US company fired employee for keeping webcam off, fined for invasion of privacy
The Fortune magazine has reported that a Dutch court ordered a US company to pay a fired employee $72,700 in damages after the employee was fired for turning off the webcam while working from home.
The employee was fired by Florida-based telemarketing firm Chetu because he objected to being watched “for nine hours per day” by a programme that demanded screen sharing and webcam streaming.
The news report stated that a Dutch court found that “requiring remote staff to keep their webcam on constitutes a human rights violation” in a ruling against a US software corporation.
Florida-based Chetu now has to pay $72,700 to the former remote staffer based in the Netherlands.
“Video surveillance of an employee in the workplace, be it covert or not, must be considered as a considerable intrusion into the employee’s private life,” the court added citing the European Convention for the Protection of Human Rights and Fundamental Freedoms.
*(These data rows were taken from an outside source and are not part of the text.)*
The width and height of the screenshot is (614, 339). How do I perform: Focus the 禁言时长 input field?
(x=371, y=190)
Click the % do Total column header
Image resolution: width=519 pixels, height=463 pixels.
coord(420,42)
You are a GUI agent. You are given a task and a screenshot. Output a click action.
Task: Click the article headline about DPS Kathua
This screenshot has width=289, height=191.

The Dutch employee claimed that he felt uneasy and that the company’s use of his webcam to continuously observe him during a virtual training program was an invasion of his privacy.
According to The Fortune, the employee’s laptop screen had to be shared as part of the monitoring, and the business promptly let him go, blaming him for “insubordination” and “refusal to work.”
The company said it fired the worker for “refusal to work” and “insubordination,”
60% of companies with remote workers use monitoring software to keep an eye on their output and work activity, according to a Digital.com survey. 53% of employees whose behaviour is being tracked do non-work-related activities for three or more hours every day.